Drewry7 first revealed G-bands and C-bands in Pinus resinosa using trypsin. Chen et al4 reported G-bands in several species of plants revealed by the same method. It has been proved that the trypsin method can widely be applied in animal and plant chromosome G-banding. However, we found that the time of trypsin digestion in plant and human chromosomes should be notably different, i. e. much shorter for palnts material. This illustrates that plant and human chromosomes are distinct in structure, and this distinction probably involves not only DNA, but also the type and content of chromosomal protein. In generall, DNA of plant chromosome are tightly coiled and highly condensed, so the proteins covering chromosome may be less than that of animal chromosomes, requiring a much shorter digestion time. In contrast, the degree of DNA condensation of human chromosomes is relatively low, and there may be more associated proteins on their surface; hence a longer digestion time is needed.

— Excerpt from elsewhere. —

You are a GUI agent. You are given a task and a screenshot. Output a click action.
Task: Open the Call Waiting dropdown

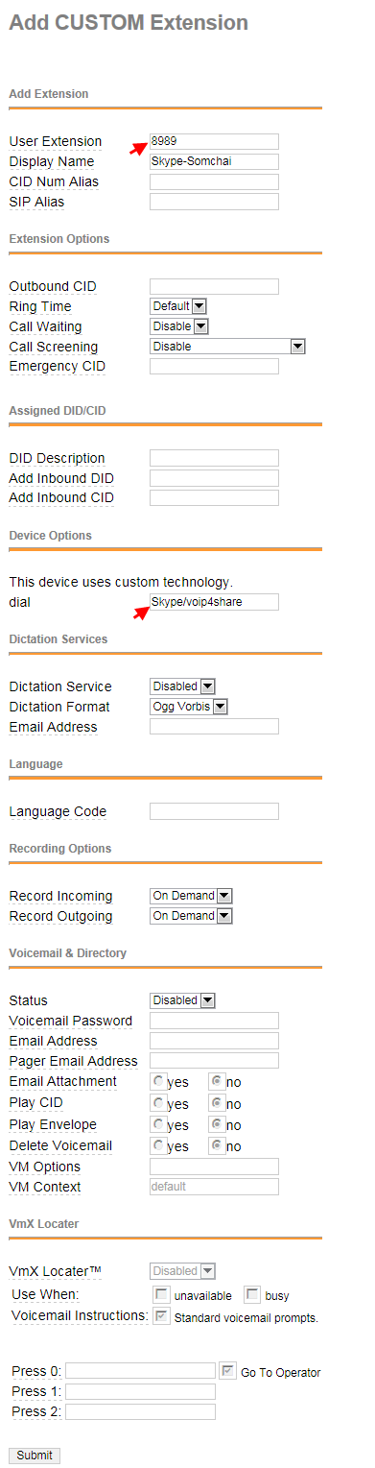pyautogui.click(x=179, y=326)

According to Mckay10, the bands were resulted from differences in condensation of the chromatin and were intrinsic properties that could be revealed by banding treatments, rather than artifacts produced during the course of manipulation. As a result, we believed that there is a close relationship between the proteins covering the surface of chromosomes and G-band revealing. The TUG methods recommended eliminate proteins mildly so that much clearer G-bands may therely be obtained. It is accepted that more in depth study should be programmed to further improve this method.